Nichols, et al, C.A. No. 17672NC (Court of Chancery of
New Castle County, Delaware), attached as Exhibit (g)(9)
to Amendment No. 1 to the Schedule 14D-1 filed on
December 17, 1999 and incorporated herein by reference.
SIGNATURE
After due inquiry and to the best of my knowledge and belief, I
certify that the information set forth in this Statement is true, complete
and correct.
Dated: December 17, 1999 GLEASON CORPORATION
By: /s/ EDWARD J. PELTA
--------------------------------------
Name: Edward J. Pelta
Title: Vice President, General Counsel
and Secretary
EXHIBIT INDEX
Exhibit No. Description
- ----------- -----------
(a)(1) Offer to Purchase, attached as Exhibit 21 to Amendment
No. 1 to the Schedule 13D filed on December 16, 1999 and
incorporated herein by reference (supersedes prior
Exhibit (a)(1) to the Schedule 13E-4).
(g)(8) Class Action Complaint filed by David Jaroslawicz on
December 14, 1999, in the action entitled Jaroslawicz v.

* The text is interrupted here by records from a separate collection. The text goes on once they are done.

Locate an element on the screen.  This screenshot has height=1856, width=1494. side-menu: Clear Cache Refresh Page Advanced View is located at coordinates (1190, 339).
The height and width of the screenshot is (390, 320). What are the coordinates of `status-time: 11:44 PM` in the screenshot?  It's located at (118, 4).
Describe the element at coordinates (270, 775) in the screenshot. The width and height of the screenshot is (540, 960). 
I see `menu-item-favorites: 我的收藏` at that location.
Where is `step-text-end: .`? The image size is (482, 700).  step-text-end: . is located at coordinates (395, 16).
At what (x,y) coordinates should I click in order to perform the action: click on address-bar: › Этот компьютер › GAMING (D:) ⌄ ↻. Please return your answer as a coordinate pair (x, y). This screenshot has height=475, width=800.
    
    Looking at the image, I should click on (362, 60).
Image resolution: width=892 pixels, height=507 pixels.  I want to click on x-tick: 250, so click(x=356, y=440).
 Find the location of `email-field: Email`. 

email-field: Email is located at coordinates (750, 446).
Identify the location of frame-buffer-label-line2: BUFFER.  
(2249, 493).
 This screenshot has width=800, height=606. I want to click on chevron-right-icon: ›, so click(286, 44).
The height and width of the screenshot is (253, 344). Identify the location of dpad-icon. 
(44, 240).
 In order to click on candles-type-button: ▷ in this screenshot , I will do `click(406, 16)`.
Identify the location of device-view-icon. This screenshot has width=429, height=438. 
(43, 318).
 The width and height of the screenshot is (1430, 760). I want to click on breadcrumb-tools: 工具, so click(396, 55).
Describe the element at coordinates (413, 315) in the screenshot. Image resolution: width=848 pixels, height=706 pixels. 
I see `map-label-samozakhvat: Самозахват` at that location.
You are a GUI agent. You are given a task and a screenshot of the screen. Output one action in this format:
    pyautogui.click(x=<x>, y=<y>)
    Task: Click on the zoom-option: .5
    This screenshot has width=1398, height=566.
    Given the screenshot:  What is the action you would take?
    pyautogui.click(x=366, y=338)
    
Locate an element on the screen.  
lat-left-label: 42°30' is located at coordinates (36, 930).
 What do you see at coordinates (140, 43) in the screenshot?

Gleason Corporation, et al, C.A. No. 17663NC (Court of
Chancery of New Castle County, Delaware), attached as
Exhibit (g)(8) to Amendment No. 1 to the Schedule 14D-1
filed on December 17, 1999 and incorporated herein by
reference.
(g)(9) Class Action Complaint filed by Isadore Rapkin on
December 14, 1999, in the action entitled Rapkin v.
Nichols, et al, C.A. No. 17672NC (Court of Chancery of
New Castle County, Delaware), attached as Exhibit (g)(9)
to Amendment No. 1 to the Schedule 14D-1 filed on
December 17, 1999 and incorporated herein by reference.